Einer seit 17 Jahren krankgeschriebenen Lehrerin aus Duisburg könnte auch noch eine Urlaubsentschädigung zustehen – wenn sie einen Prozess verliert. Wenn sie den gewinnt, wird es für das Land NRW aber noch teurer.
Während ihrer 17 Jahre andauernden Abwesenheit bezog die Duisburgerin weiterhin ihr volles Gehalt und profitierte von sämtlichen Lohnerhöhungen. Zuletzt belief sich ihr monatlicher Verdienst auf 6174,04 Euro. Sollte sie ein laufendes Verfahren gegen ihre Pensionierung gewinnen, würde ihr Bruttogehalt durch eine anstehende Tarifsteigerung im August sogar auf 6381,49 Euro ansteigen. Das berichtet „Bild“ unter Verweis auf das geltende Besoldungsrecht.
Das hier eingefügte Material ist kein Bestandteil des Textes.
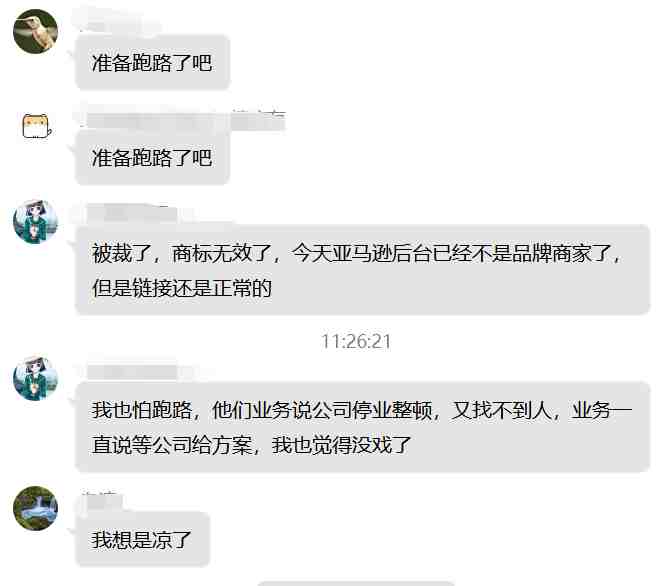The image size is (672, 586).
Task: Click the 我也怕跑路 message bubble
Action: [363, 427]
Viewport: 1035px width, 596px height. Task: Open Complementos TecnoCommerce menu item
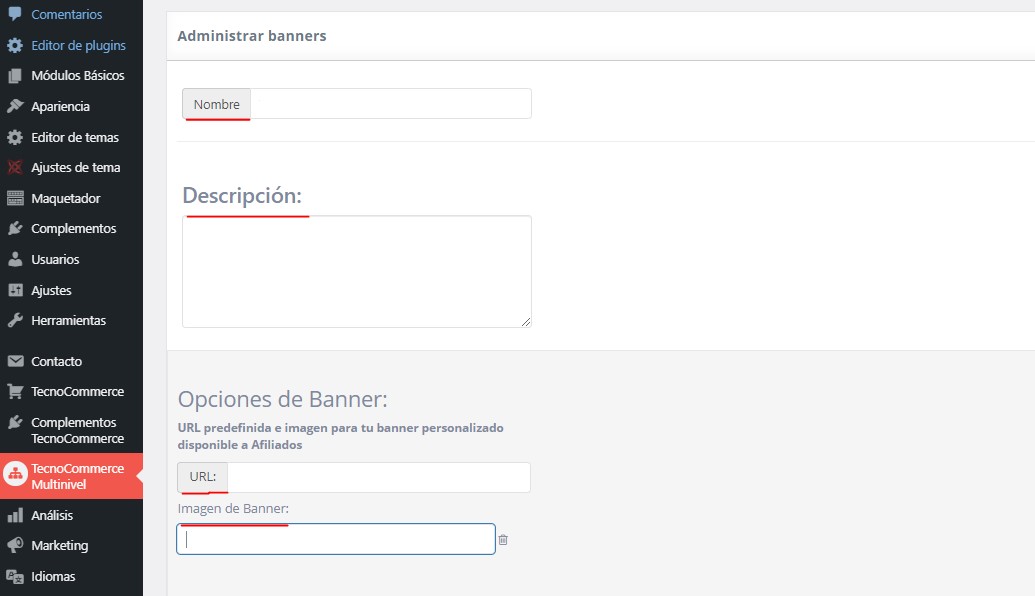click(x=77, y=430)
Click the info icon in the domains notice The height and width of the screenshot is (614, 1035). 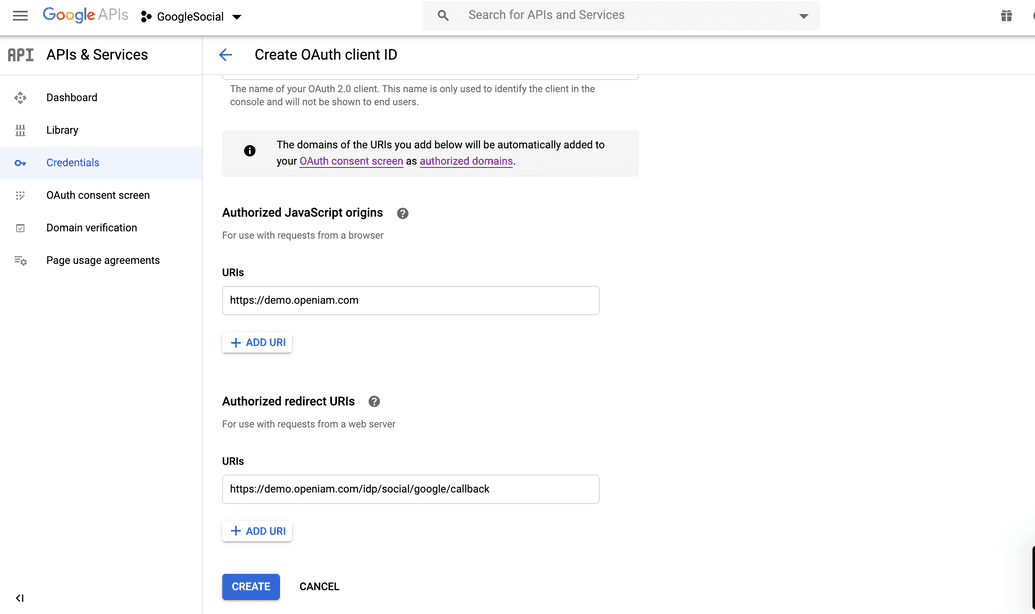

Jetzt steht der Beamtin auch noch eine zusätzliche Sonderzahlung für nicht genommenen Urlaub zu. Da sie direkt aus dem Krankenstand in den Ruhestand versetzt werden soll, greift eine Regelung des Beamtenrechts zur finanziellen Abgeltung. Gegenüber „Bild“ erklärte eine Sprecherin der Bezirksregierung Düsseldorf: „Der Anspruch muss nicht von der verbeamteten Person eingefordert werden, sondern wird von Amts wegen finanziell abgegolten.“ Der Frau winkt somit eine Nachzahlung von etwas mehr als einem Monatsgehalt für ungenutzten Mindesturlaub.
Die Staatsanwaltschaft Duisburg verdächtigt die 62-jährige Pädagogin, während ihrer langjährigen Krankschreibung heimlich als Heilpraktikerin gearbeitet zu haben. Beamte durchsuchten deshalb die Wohnung der Frau und werteten das gefundene Material aus. Eine strafrechtliche Verfolgung wegen Betrugs verjährt allerdings bereits nach fünf Jahren. Ihren Beamtenstatus verliert die Studienrätin zudem erst bei einer Verurteilung zu mindestens einem Jahr Freiheitsstrafe.
Falls die strafrechtlichen Ermittlungen ergebnislos bleiben, droht der Lehrerin noch ein bereits eingeleitetes Disziplinarverfahren. In diesem Rahmen sind theoretisch Strafen wie Geldbußen, Gehaltskürzungen oder eine Dienstentlassung möglich. Allerdings räumte eine Sprecherin der Bezirksregierung ein: „Eine Rückforderung von Dienstbezügen sieht das Disziplinarrecht nicht vor.“
„Brauchen eine radikale Reform des Beamtenrechts”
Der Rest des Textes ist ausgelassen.